◆ ABOUT THIS EXERCISE:
Could every line of the data be copied out once more, exactly?

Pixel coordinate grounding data
------------------------------------

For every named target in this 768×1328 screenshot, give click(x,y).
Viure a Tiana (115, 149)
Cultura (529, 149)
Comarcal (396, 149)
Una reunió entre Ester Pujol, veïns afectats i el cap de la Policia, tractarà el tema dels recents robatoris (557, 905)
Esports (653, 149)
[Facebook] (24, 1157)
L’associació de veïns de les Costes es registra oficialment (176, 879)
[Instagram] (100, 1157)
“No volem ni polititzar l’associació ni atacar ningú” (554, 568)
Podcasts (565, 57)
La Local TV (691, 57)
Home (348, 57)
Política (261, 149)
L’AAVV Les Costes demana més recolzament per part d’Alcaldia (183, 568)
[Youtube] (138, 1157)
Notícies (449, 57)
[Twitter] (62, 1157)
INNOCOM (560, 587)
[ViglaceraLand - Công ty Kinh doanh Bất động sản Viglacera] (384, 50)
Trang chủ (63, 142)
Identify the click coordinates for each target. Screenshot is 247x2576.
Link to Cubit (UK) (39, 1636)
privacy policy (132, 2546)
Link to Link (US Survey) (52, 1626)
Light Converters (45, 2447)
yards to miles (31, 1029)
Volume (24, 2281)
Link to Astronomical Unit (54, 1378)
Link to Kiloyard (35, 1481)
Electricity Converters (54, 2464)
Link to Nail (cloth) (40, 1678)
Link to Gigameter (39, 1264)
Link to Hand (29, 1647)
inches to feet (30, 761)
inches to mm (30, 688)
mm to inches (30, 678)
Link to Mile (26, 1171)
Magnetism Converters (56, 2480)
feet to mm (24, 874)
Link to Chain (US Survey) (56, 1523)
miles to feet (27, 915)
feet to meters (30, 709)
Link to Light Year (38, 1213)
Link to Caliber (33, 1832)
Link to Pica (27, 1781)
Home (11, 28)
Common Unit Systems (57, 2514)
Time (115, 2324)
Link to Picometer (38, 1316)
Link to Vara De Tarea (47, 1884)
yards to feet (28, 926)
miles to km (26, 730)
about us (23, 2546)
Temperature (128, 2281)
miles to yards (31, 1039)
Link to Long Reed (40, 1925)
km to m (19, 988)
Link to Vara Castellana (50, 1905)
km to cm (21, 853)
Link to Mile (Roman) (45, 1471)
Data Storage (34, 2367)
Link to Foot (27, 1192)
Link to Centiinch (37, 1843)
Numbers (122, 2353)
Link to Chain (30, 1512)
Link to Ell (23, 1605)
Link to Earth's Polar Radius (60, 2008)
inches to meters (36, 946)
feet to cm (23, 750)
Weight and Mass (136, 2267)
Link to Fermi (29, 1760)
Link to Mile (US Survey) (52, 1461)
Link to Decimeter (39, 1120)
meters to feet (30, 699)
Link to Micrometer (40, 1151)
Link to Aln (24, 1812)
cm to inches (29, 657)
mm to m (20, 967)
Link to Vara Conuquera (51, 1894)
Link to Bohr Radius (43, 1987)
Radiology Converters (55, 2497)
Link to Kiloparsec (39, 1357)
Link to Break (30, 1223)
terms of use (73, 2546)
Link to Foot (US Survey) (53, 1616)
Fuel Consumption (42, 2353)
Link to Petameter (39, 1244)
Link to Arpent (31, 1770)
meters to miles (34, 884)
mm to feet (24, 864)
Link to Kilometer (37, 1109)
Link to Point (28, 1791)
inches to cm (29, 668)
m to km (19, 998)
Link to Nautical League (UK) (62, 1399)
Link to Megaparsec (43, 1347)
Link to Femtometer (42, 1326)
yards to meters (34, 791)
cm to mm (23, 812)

------------------------------------

◆ OUTPUT FOR THIS EXERCISE:
For every named target in this 768×1328 screenshot, give click(x,y).
Viure a Tiana (115, 149)
Cultura (529, 149)
Comarcal (396, 149)
Una reunió entre Ester Pujol, veïns afectats i el cap de la Policia, tractarà el tema dels recents robatoris (557, 905)
Esports (653, 149)
[Facebook] (24, 1157)
L’associació de veïns de les Costes es registra oficialment (176, 879)
[Instagram] (100, 1157)
“No volem ni polititzar l’associació ni atacar ningú” (554, 568)
Podcasts (565, 57)
La Local TV (691, 57)
Home (348, 57)
Política (261, 149)
L’AAVV Les Costes demana més recolzament per part d’Alcaldia (183, 568)
[Youtube] (138, 1157)
Notícies (449, 57)
[Twitter] (62, 1157)
INNOCOM (560, 587)
[ViglaceraLand - Công ty Kinh doanh Bất động sản Viglacera] (384, 50)
Trang chủ (63, 142)
Identify the click coordinates for each target. Screenshot is 247x2576.
Link to Cubit (UK) (39, 1636)
privacy policy (132, 2546)
Link to Link (US Survey) (52, 1626)
Light Converters (45, 2447)
yards to miles (31, 1029)
Volume (24, 2281)
Link to Astronomical Unit (54, 1378)
Link to Kiloyard (35, 1481)
Electricity Converters (54, 2464)
Link to Nail (cloth) (40, 1678)
Link to Gigameter (39, 1264)
Link to Hand (29, 1647)
inches to feet (30, 761)
inches to mm (30, 688)
mm to inches (30, 678)
Link to Mile (26, 1171)
Magnetism Converters (56, 2480)
feet to mm (24, 874)
Link to Chain (US Survey) (56, 1523)
miles to feet (27, 915)
feet to meters (30, 709)
Link to Light Year (38, 1213)
Link to Caliber (33, 1832)
Link to Pica (27, 1781)
Home (11, 28)
Common Unit Systems (57, 2514)
Time (115, 2324)
Link to Picometer (38, 1316)
Link to Vara De Tarea (47, 1884)
yards to feet (28, 926)
miles to km (26, 730)
about us (23, 2546)
Temperature (128, 2281)
miles to yards (31, 1039)
Link to Long Reed (40, 1925)
km to m (19, 988)
Link to Vara Castellana (50, 1905)
km to cm (21, 853)
Link to Mile (Roman) (45, 1471)
Data Storage (34, 2367)
Link to Foot (27, 1192)
Link to Centiinch (37, 1843)
Numbers (122, 2353)
Link to Chain (30, 1512)
Link to Ell (23, 1605)
Link to Earth's Polar Radius (60, 2008)
inches to meters (36, 946)
feet to cm (23, 750)
Weight and Mass (136, 2267)
Link to Fermi (29, 1760)
Link to Mile (US Survey) (52, 1461)
Link to Decimeter (39, 1120)
meters to feet (30, 699)
Link to Micrometer (40, 1151)
Link to Aln (24, 1812)
cm to inches (29, 657)
mm to m (20, 967)
Link to Vara Conuquera (51, 1894)
Link to Bohr Radius (43, 1987)
Radiology Converters (55, 2497)
Link to Kiloparsec (39, 1357)
Link to Break (30, 1223)
terms of use (73, 2546)
Link to Foot (US Survey) (53, 1616)
Fuel Consumption (42, 2353)
Link to Petameter (39, 1244)
Link to Arpent (31, 1770)
meters to miles (34, 884)
mm to feet (24, 864)
Link to Kilometer (37, 1109)
Link to Point (28, 1791)
inches to cm (29, 668)
m to km (19, 998)
Link to Nautical League (UK) (62, 1399)
Link to Megaparsec (43, 1347)
Link to Femtometer (42, 1326)
yards to meters (34, 791)
cm to mm (23, 812)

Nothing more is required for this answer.